Moral Economics

I rather like the boating metaphor in explaining economics. Your economic existence is rather like traveling on water. What do you have to have with you to do what you do? More stuff means a bigger boat. Your investments and borrowings are part of your cargo; some are fixed to the boat and some are easily moved. Either way, you have to keep that sucker afloat. Your cash flow is how much buoyancy you have to float it. The water level reflects how much liquidity exists in the economic system. It works the same for individuals and for any aggregate, like a business, that shares an economic reality. Get the picture?

Gross economic debt freezes liquidity; it lowers the liquid water level. The debts others hold most certainly affect you, just like shipping and navigation in an icy area. In global economic terms, we are passing through an ice age. Most available economic resources are frozen. There’s not much left so you need a shallow draft and good buoyancy. Your actions in economic terms would mean a preference for paying off debt and liquidating fixtures you don’t use. If at all possible, detach your primary economic activity from bigger ships, because you will grind to a halt when they do.

There are limits to the metaphor, but it’s pretty good at helping you focus on real-world results of your decisions made for non-economic reasons. In other words, don’t get trapped into thinking economic logic is the whole story, but be aware of the economic implications of your choices. Here’s one dirty secret: Things are all iced up because we have all bought into a common global system already without knowing it, and conceptual debt in one country tends to be honored in another. Any country that plays too independently will be isolated and caged like a predator. Much of what you are told is political is actually mere economic dispute. The global banking lords would rather you didn’t think about that.

I’m guessing when I suggest this economic ice age will eventually pass without destroying everything. It’s based on a couple of factors. One: I’m utterly convinced the Internet (in one form or another) will continue to exist into the foreseeable future. It’s the one thing that hardest to freeze in part because the most expensive part of it is controlled by folks who are likely to keep it alive at all other costs. If the whole thing became government property it would be a different story, but the nature of this thing means the backbone remains in private hands, and those hands would rather die than let it fall apart. The banking lords can’t afford to change it’s fundamental design and can’t afford to let it fail.

Two: Global mass shipping has almost stopped already, but there remains a very high traffic in small shipments and individual packages. Most economic chatter on the Net tends to ignore that factor. Everywhere you look this business continues, but I’ve yet to see any comprehensive analysis that takes it into account. In that sense it shares a lot with the black market; it’s hard to get accurate statistics on something that isn’t organized through any single choke-points. All the attention is on the big stuff that’s easy to track, but commerce isn’t dead just because nobody is chartering gigantic loads.

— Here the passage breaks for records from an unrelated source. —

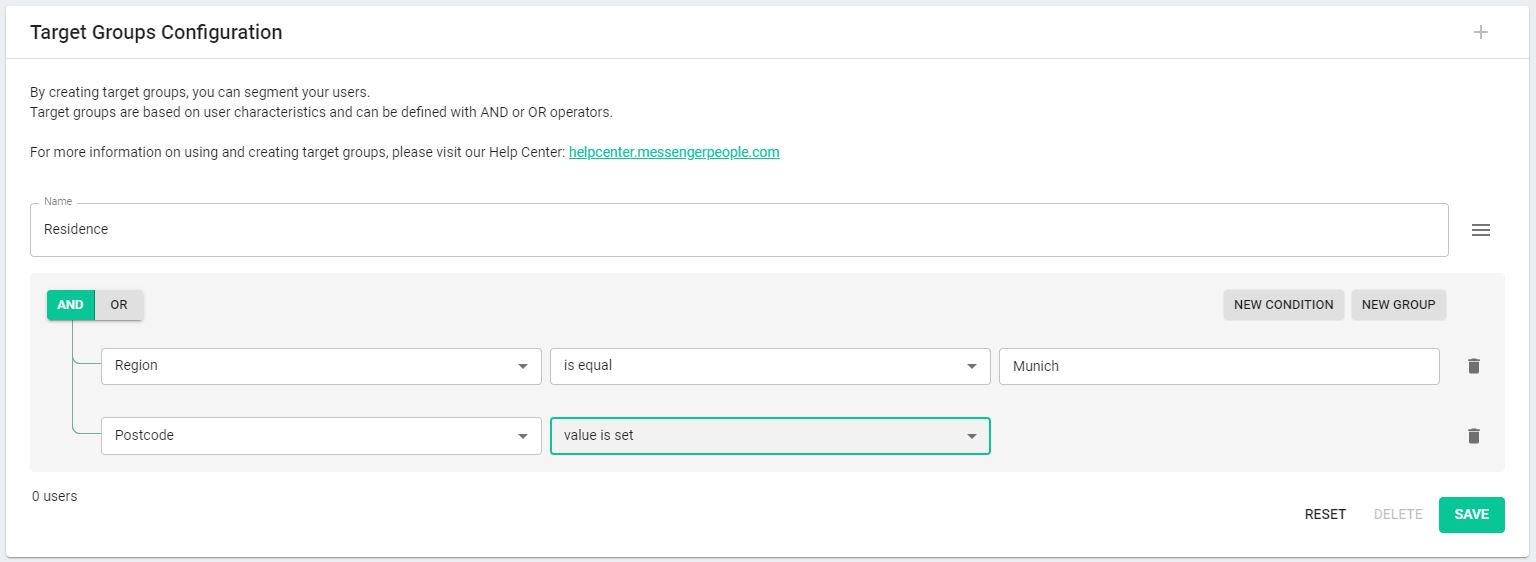This screenshot has width=1536, height=562.
Task: Expand the "value is set" dropdown
Action: pyautogui.click(x=770, y=436)
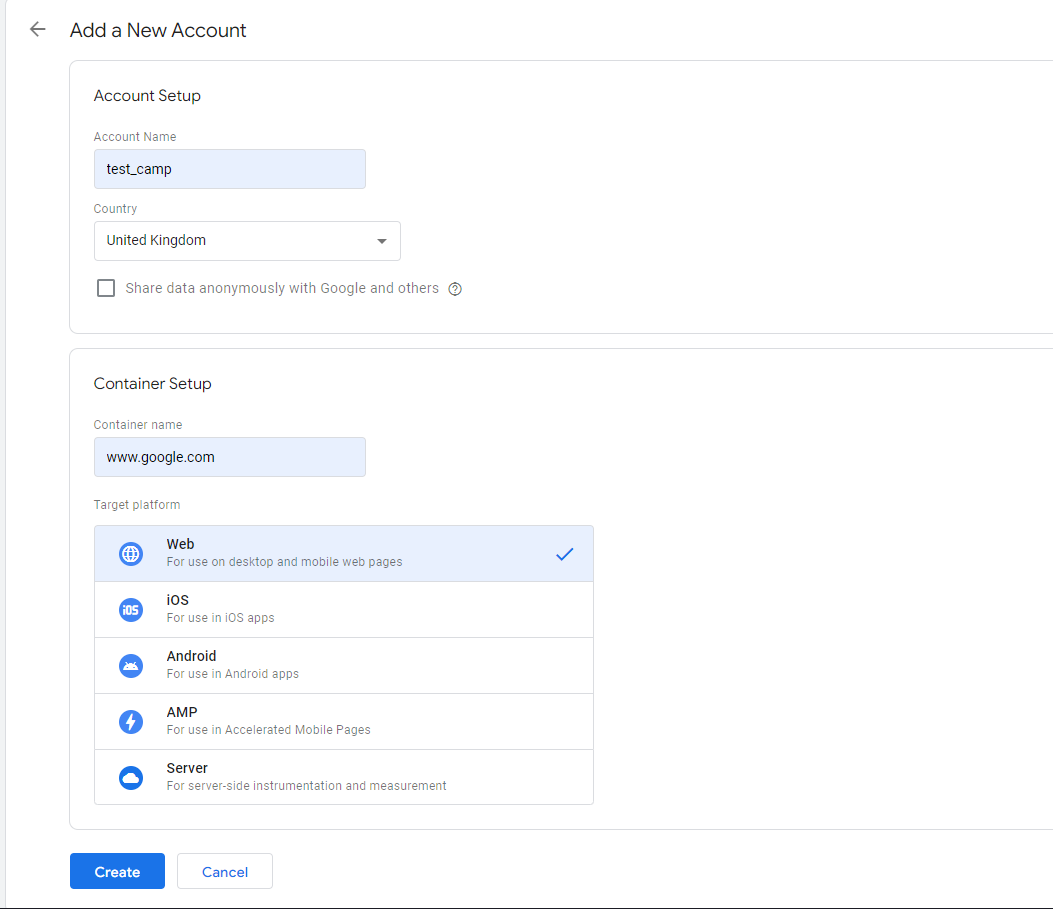Choose the Server target platform option
This screenshot has height=909, width=1053.
(343, 777)
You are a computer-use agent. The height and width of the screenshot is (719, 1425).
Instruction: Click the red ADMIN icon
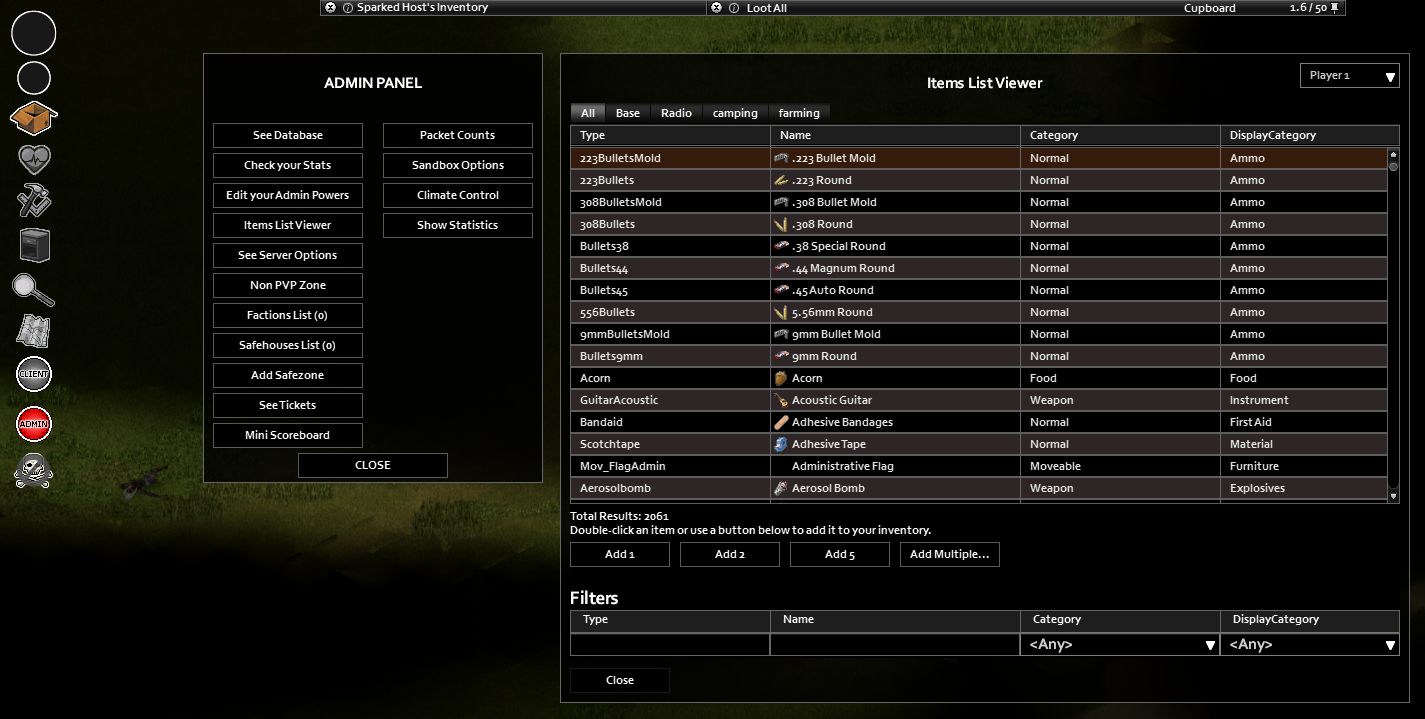click(34, 424)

So, back to that metaphor, the current market reality is that whatever growth is possible will come in the area of smaller boats that turn and meet the tide more nimbly. The day of industrial giants is gone, unless they can learn to disperse operations over a number of smaller and responsive units. To the degree possible, find your market niche and work it hard. If you manage a big operation, be ready to ditch the old management philosophy.

I say this not because I’m some kind of genius management guru, but because I know how God operates in this world. He is forcing the world to return to His moral principles woven into reality itself. The capitalist-socialist paradigm was a big lie all along, but it was kept moving by sheer momentum and mass hypnosis. But Creation itself as cosmic moral principle has brought it to halt. The gollum was dead all along. What we see in terms of a global reset is not economic entropy, but God’s own nature at work prospering things as they come closer to His revealed moral character. The moral fabric of reality has the final say.

If you spend some time learning His Law Covenants, you can see through those details to His heart and you can begin to please Him by cooperating and conforming to Creation’s design. Pray and discern how that character should manifest in your context. Keep His Presence alive in your responsive obedience, always adjusting and trimming things to meet the moment. Take ownership of things He places in your hands and let Him control everything else.